13 Febbraio 2020 - 10:45

Achille Lauro a Sanremo, qual è il limite per la provocazione

Marchesa Casati Achille Lauro

Achille Lauro, personaggio del momento, ha fatto molto parlare di sé per le performance “anticonformiste” a Sanremo. Ma qual è il limite per la provocazione?

Achille Lauro è sicuramente il personaggio più discusso del momento. Nelle ultime ore, sui social si è scatenata una vera e propria bufera mediatica intorno al cantante in gara alla settantesima edizione del Festival di Sanremo. Da un lato chi l’ha osannato arrivando addirittura a definirlo un “Profeta Incompreso“, dall’altro c’è stato chi ha criticato i suoi modi che definirei, usando un eufemismo, “anticonformisti“. Ma al di là di quelle che sono state le polemiche, veicolando un qualsivoglia messaggio, qual è il limite per la provocazione?

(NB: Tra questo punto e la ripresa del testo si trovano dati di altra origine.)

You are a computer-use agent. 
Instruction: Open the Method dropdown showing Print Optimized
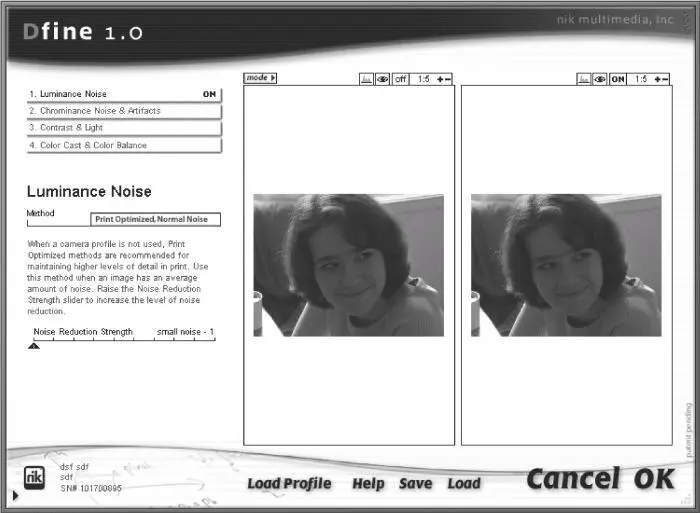coord(156,219)
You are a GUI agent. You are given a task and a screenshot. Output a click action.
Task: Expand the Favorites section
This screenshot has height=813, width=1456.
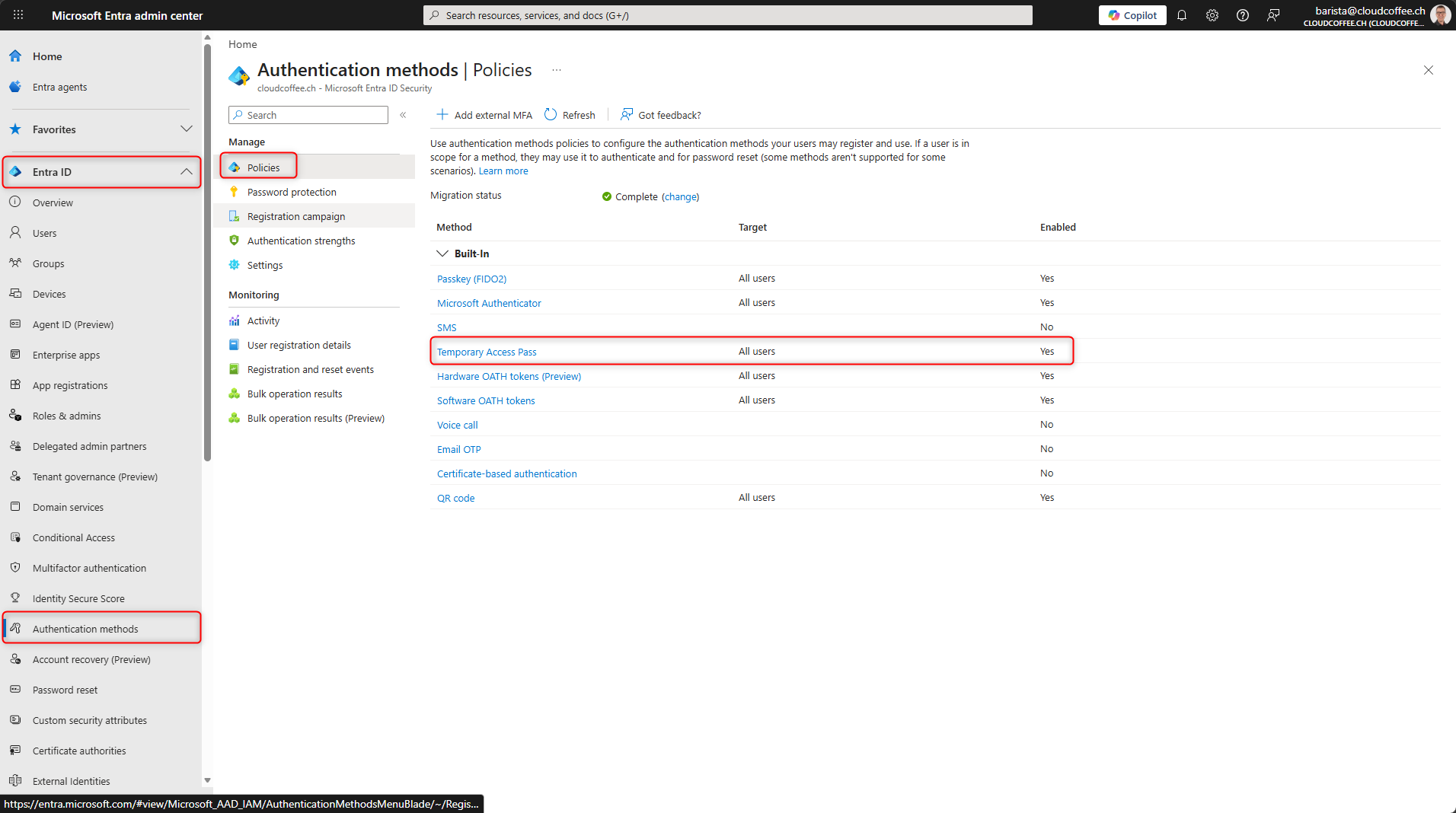click(x=186, y=129)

Già l’anno scorso ha fatto discutere la partecipazione in gara di Lauro con la sua “Rolls Royce“. Ora, come fece notare in un primo momento Striscia la Notizia, il brano è un chiaro riferimento al mono delle droghe pesanti. Per quanto se ne possa discutere il testo parla chiaro e i riferimenti a personaggi famosi scomparsi prematuramente o con chiari problemi di droghe.

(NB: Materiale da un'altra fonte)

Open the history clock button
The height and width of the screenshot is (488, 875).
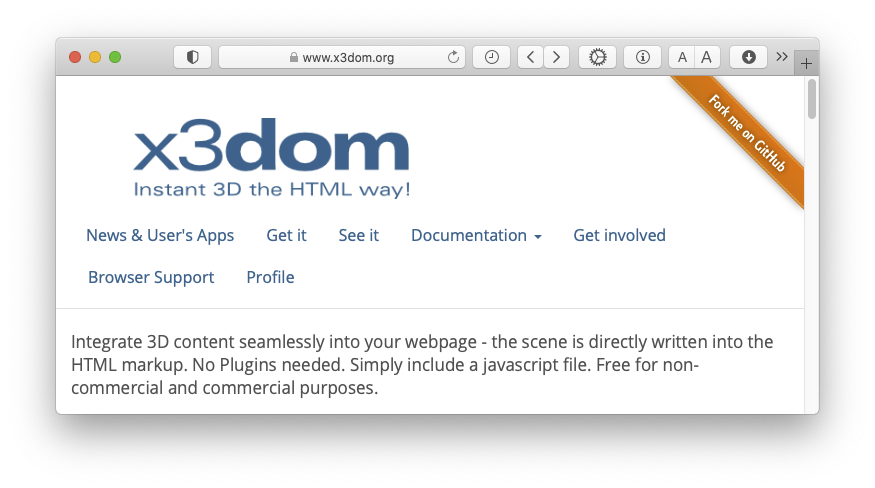point(491,57)
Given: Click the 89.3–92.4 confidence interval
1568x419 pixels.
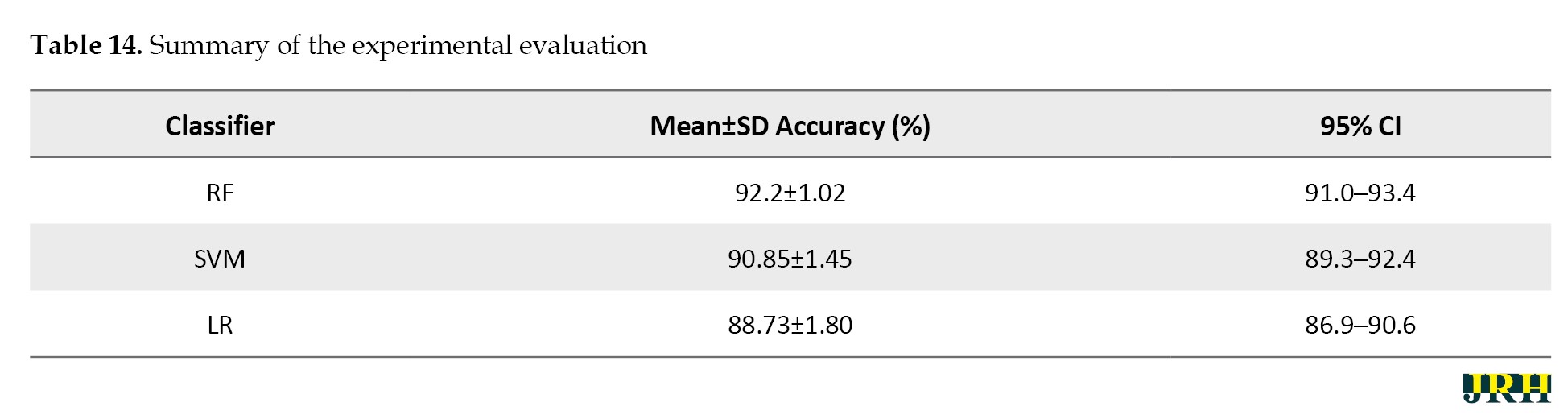Looking at the screenshot, I should coord(1360,259).
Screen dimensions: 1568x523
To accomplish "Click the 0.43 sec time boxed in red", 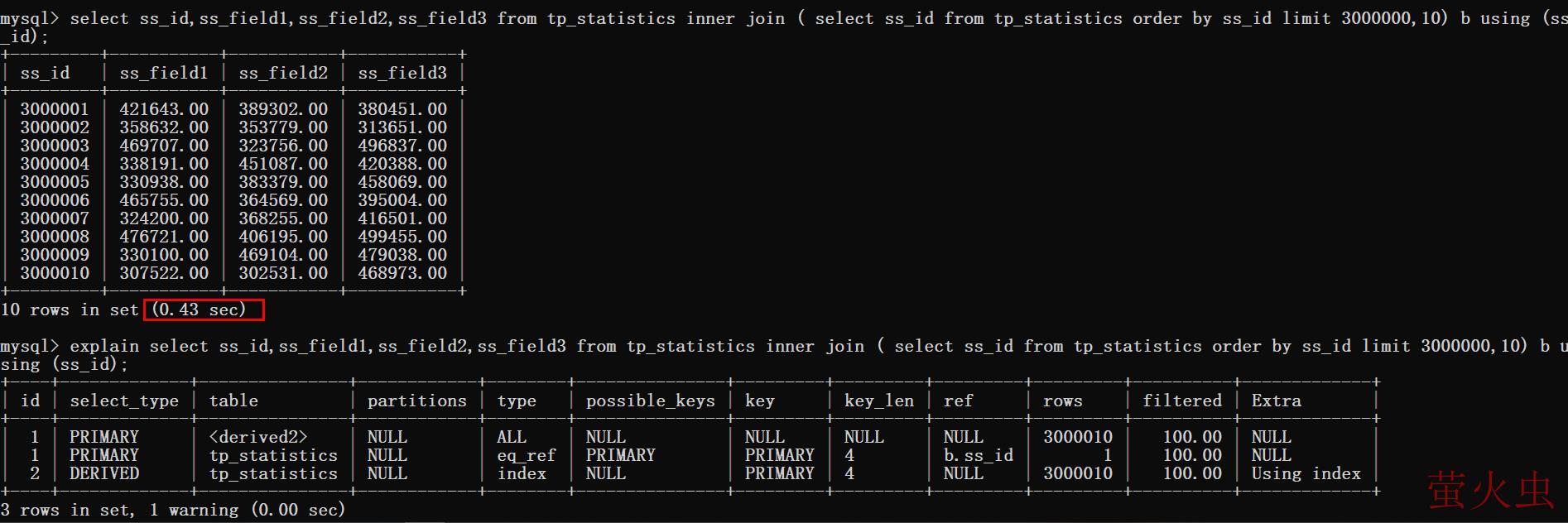I will (x=204, y=310).
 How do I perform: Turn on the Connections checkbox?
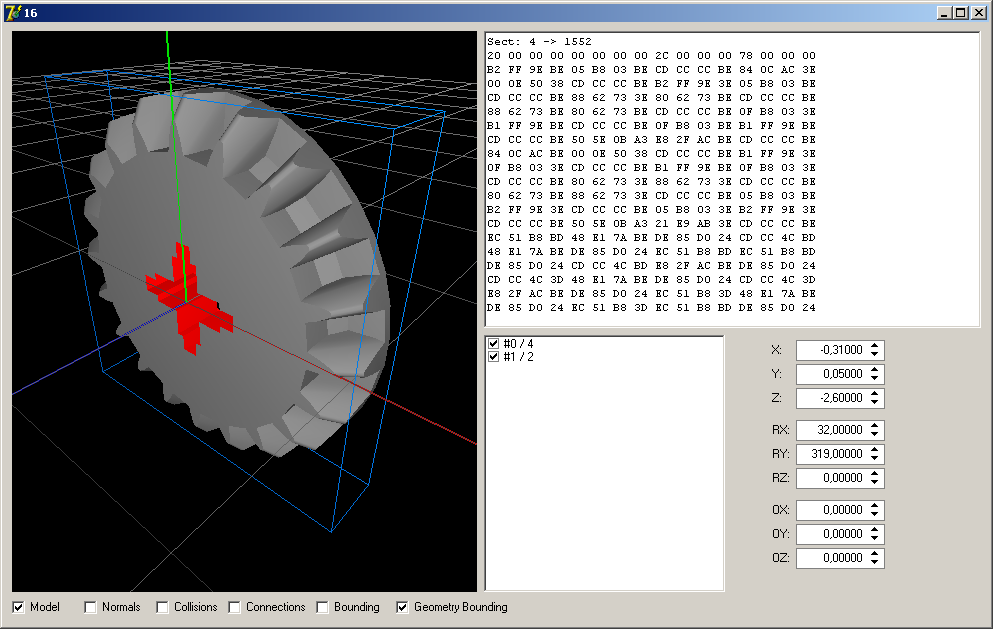click(x=235, y=607)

Quest’anno al centro del dibattito non c’è più la canzone, ma la parte scenica delle sue esibizioni. Sul brano c’è poco di cui discutere, un testo inconsistente, banale che rimanda in alcuni tratti a cliché già presentati in passato. Forse l’unica cosa che un pò si salva è la base. Ciò che ha destato scalpore è stato il simbolismo che ha voluto portare sul palco dell’Ariston. La prima serata il rimando era a San Francesco, presentandosi sul palco con una tutina e scalzo. La seconda sera, quella dedicata alle cover, ha “interpretato” il celeberrimo brano di Mia Martini vestito alla David Bowie nei panni di Ziggy Stardust. La terza sera, invece, il rimando alla Marchesa Casati Stampa, conosciuta per la sua lotta contro le regole e le convenzioni. Ed infine, alla serata finale, un look alla Elisabetta I.

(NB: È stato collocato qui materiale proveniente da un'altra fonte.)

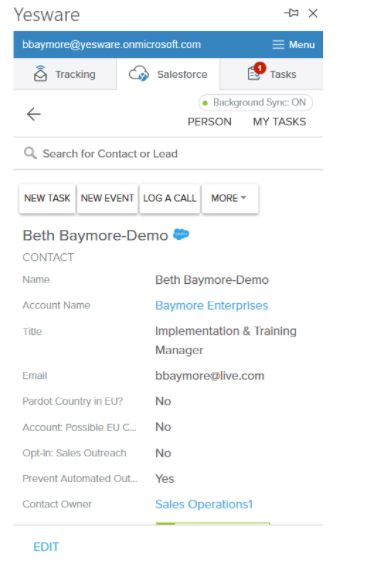This screenshot has height=577, width=378.
Task: Click the Salesforce logo beside contact name
Action: coord(181,234)
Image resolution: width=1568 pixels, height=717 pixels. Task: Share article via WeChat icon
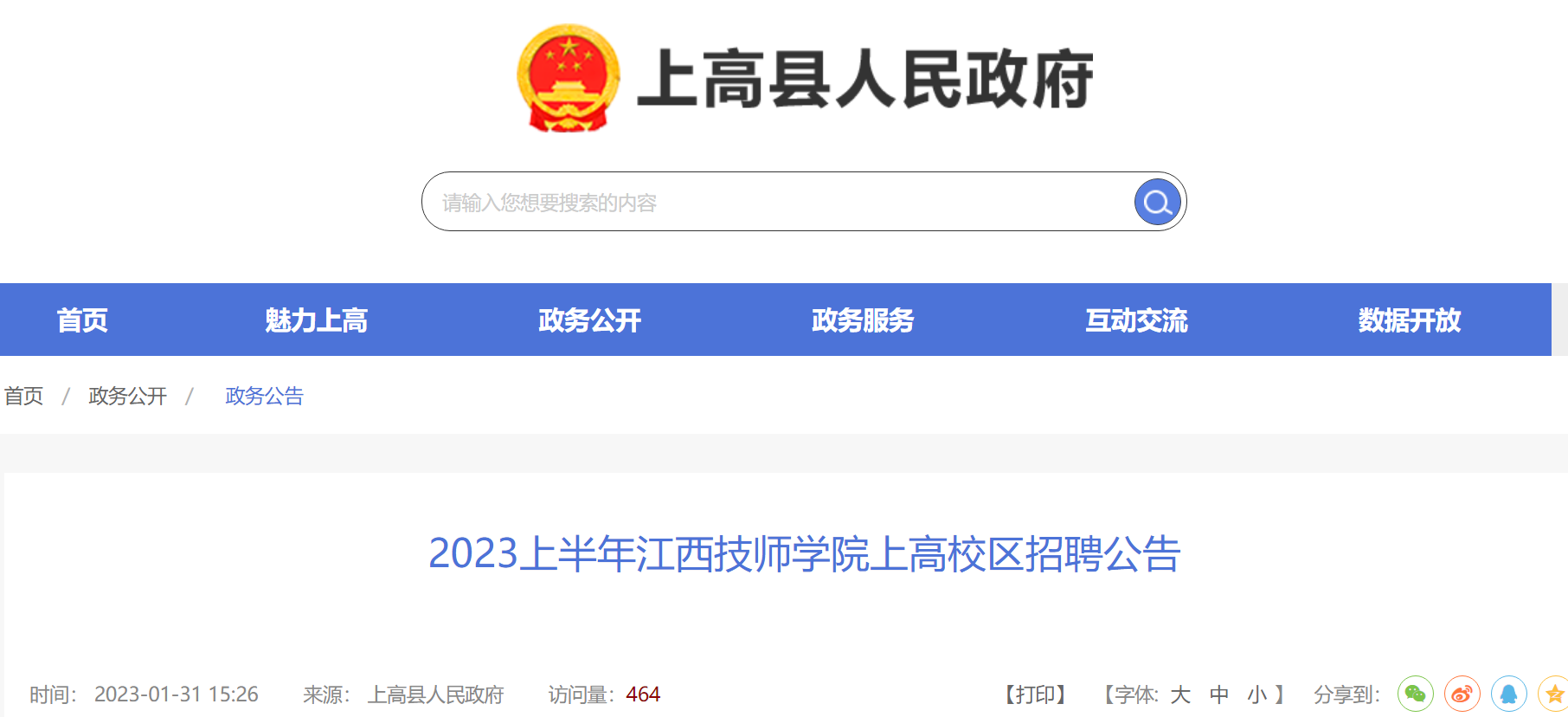(1416, 694)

Il suo paragonarsi a personaggi come Bowie o San Francesco, passando quindi dal sacro al profano, gli si è in un certo senso ritorto contro. Questo tipo di omaggi si devono saper fare ed Achille Lauro non ha fatto nient’altro che darsi uno slancio dal punto di vista mediatico. Le esibizioni non sono state questo granché, toccando il punto più basso la sera delle cover, che più che Bowie sembrava un rimando all’Enigmista di Jim Carrey, dove l’unica nota positiva è stata la fantastica voce di Annalisa. Bisogna saper vestire questi panni e saper rappresentare i messaggi che si vogliono veicolare. Ma in questo momento, Achille Lauro ha saputo sfruttare il palco dell’Ariston solo per farsi pubblicità. Cosa del tutto inutile dal momento che ai giorni d’oggi basta avere uno smartphone e si riesce ad avere lo stesso impatto mediatico, se non di più. Impatto anche dal punto di vista del marketing, dal momento che gli abiti indossati durante le serate del festival sono stati creati in collaborazione con Gucci.

Profeta o esibizionista? Ai posteri l’ardua sentenza. Io penso più la seconda.